Stored items:

■ ■ ■

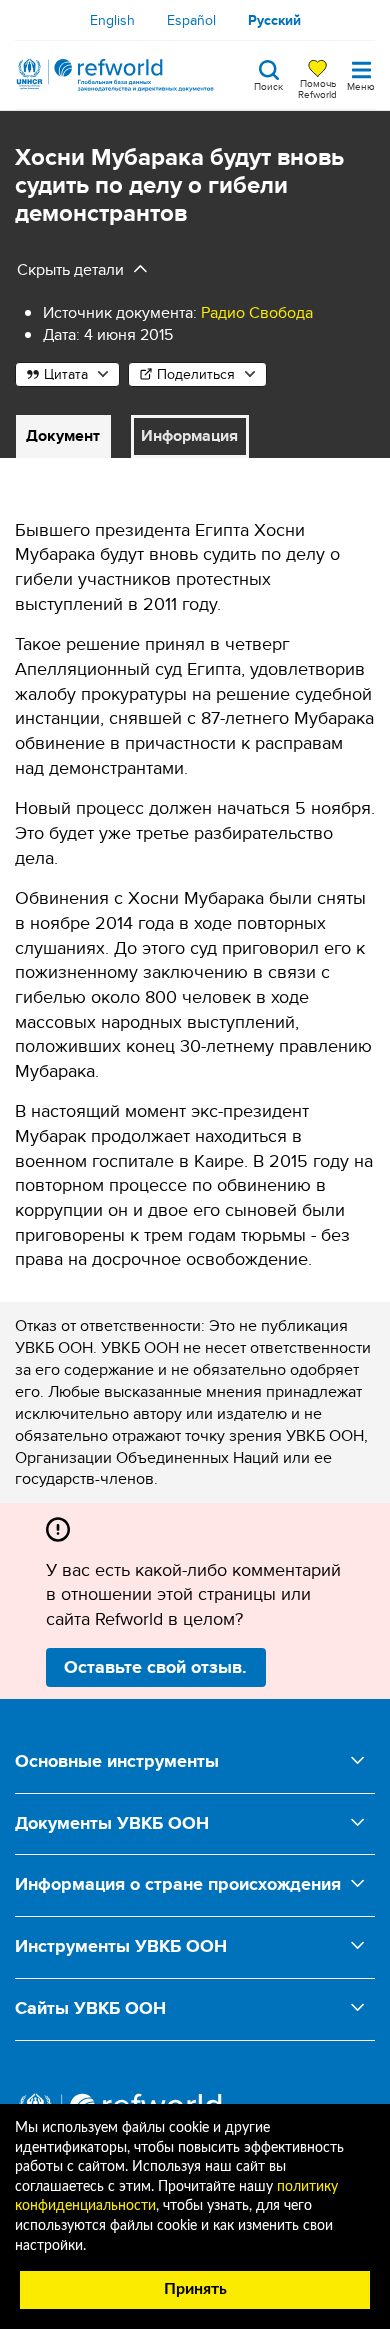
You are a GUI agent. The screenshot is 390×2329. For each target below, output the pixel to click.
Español (191, 20)
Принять (195, 2289)
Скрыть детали (70, 269)
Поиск (268, 85)
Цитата (66, 374)
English (112, 20)
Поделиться (196, 374)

■ ■ ■

* Task objective: Without including any pictures, copy every line above exactly.

* Answer box:
You are a GUI agent. The screenshot is 390×2329. For each target below, output the pixel to click.
Español (191, 20)
Принять (195, 2289)
Скрыть детали (70, 269)
Поиск (268, 85)
Цитата (66, 374)
English (112, 20)
Поделиться (196, 374)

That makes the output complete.